DATASET EXTRACT>
· · · · ·

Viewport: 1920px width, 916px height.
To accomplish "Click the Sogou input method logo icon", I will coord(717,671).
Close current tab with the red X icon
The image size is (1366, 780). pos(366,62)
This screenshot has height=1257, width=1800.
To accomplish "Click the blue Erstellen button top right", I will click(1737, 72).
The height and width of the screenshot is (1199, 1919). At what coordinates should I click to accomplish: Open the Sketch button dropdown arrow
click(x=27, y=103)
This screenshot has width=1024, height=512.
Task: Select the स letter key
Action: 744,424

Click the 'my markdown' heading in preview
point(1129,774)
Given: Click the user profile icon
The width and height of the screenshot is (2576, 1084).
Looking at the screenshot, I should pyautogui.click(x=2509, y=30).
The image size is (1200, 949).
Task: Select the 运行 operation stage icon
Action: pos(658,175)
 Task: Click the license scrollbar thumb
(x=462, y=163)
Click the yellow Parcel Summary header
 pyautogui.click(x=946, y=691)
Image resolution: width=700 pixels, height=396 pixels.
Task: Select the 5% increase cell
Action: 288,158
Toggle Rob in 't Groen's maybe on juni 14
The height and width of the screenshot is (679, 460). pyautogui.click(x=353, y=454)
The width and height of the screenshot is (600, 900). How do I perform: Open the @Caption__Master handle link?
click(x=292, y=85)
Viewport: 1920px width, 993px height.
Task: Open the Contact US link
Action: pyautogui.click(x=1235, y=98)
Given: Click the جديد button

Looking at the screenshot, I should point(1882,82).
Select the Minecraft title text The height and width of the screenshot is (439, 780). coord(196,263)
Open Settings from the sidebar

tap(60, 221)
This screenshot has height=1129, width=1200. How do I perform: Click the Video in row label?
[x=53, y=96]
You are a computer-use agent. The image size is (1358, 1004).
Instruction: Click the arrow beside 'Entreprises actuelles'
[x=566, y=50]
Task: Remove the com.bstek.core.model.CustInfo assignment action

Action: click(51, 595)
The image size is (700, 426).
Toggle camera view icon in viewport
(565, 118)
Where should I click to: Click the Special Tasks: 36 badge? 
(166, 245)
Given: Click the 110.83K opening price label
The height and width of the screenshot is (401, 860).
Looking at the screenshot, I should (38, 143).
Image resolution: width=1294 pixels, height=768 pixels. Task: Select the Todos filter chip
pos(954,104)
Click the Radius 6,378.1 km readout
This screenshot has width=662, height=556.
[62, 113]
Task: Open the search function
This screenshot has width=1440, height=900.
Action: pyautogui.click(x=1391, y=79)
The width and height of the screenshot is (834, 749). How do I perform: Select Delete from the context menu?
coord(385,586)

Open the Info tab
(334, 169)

· · · · ·

WHAT NEEDS TO BE DONE> Copy out all of the records above, word for word.

THE REPLY>
Viewport: 1920px width, 916px height.
To accomplish "Click the Sogou input method logo icon", I will coord(717,671).
Close current tab with the red X icon
The image size is (1366, 780). pos(366,62)
This screenshot has height=1257, width=1800.
To accomplish "Click the blue Erstellen button top right", I will click(1737, 72).
The height and width of the screenshot is (1199, 1919). At what coordinates should I click to accomplish: Open the Sketch button dropdown arrow
click(x=27, y=103)
This screenshot has width=1024, height=512.
Task: Select the स letter key
Action: 744,424

Click the 'my markdown' heading in preview
point(1129,774)
Given: Click the user profile icon
The width and height of the screenshot is (2576, 1084).
Looking at the screenshot, I should pyautogui.click(x=2509, y=30).
The image size is (1200, 949).
Task: Select the 运行 operation stage icon
Action: pos(658,175)
 Task: Click the license scrollbar thumb
(x=462, y=163)
Click the yellow Parcel Summary header
 pyautogui.click(x=946, y=691)
Image resolution: width=700 pixels, height=396 pixels.
Task: Select the 5% increase cell
Action: 288,158
Toggle Rob in 't Groen's maybe on juni 14
The height and width of the screenshot is (679, 460). pyautogui.click(x=353, y=454)
The width and height of the screenshot is (600, 900). How do I perform: Open the @Caption__Master handle link?
click(x=292, y=85)
Viewport: 1920px width, 993px height.
Task: Open the Contact US link
Action: pyautogui.click(x=1235, y=98)
Given: Click the جديد button

Looking at the screenshot, I should point(1882,82).
Select the Minecraft title text The height and width of the screenshot is (439, 780). coord(196,263)
Open Settings from the sidebar

tap(60, 221)
This screenshot has height=1129, width=1200. How do I perform: Click the Video in row label?
[x=53, y=96]
You are a computer-use agent. The image size is (1358, 1004).
Instruction: Click the arrow beside 'Entreprises actuelles'
[x=566, y=50]
Task: Remove the com.bstek.core.model.CustInfo assignment action

Action: click(51, 595)
The image size is (700, 426).
Toggle camera view icon in viewport
(565, 118)
Where should I click to: Click the Special Tasks: 36 badge? 
(166, 245)
Given: Click the 110.83K opening price label
The height and width of the screenshot is (401, 860).
Looking at the screenshot, I should (38, 143).
Image resolution: width=1294 pixels, height=768 pixels. Task: Select the Todos filter chip
pos(954,104)
Click the Radius 6,378.1 km readout
This screenshot has width=662, height=556.
[62, 113]
Task: Open the search function
This screenshot has width=1440, height=900.
Action: pyautogui.click(x=1391, y=79)
The width and height of the screenshot is (834, 749). How do I perform: Select Delete from the context menu?
coord(385,586)

Open the Info tab
(334, 169)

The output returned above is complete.